— Problem to solve —
In the entries below, find every line holding the string "legend" and collect it.

Top of Data records

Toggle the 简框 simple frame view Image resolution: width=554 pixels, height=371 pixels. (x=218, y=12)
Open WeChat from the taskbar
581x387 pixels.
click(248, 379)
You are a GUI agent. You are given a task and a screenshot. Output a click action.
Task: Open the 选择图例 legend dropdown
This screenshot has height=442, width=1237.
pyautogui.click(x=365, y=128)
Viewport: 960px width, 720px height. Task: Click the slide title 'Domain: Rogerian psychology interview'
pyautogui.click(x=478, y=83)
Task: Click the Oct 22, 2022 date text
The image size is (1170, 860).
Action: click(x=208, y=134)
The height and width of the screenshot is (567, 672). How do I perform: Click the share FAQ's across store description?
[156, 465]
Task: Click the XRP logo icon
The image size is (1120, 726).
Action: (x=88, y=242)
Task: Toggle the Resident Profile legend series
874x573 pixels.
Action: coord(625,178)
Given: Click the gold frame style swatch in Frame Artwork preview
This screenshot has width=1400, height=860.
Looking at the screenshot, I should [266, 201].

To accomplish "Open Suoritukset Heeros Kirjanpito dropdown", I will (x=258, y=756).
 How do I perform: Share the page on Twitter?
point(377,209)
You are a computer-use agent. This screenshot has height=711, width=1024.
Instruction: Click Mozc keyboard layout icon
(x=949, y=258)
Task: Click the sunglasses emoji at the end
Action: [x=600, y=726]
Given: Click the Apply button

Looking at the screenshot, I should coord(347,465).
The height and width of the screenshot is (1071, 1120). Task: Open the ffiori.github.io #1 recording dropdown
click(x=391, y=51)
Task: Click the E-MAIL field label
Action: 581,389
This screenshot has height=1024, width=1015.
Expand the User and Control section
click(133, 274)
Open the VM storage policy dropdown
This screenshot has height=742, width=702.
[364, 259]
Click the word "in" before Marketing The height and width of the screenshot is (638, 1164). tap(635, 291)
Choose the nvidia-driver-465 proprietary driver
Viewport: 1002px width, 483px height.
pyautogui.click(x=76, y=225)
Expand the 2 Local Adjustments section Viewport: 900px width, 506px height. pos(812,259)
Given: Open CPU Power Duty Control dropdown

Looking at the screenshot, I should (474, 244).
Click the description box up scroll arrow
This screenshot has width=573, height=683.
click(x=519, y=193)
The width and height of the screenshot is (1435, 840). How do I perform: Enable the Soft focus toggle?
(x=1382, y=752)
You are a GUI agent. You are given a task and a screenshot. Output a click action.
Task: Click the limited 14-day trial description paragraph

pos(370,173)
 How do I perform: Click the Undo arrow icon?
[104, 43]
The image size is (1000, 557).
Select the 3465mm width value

Bottom of Data records

— Solved problem —
Task: Open the 选择图例 legend dropdown
Task: Toggle the Resident Profile legend series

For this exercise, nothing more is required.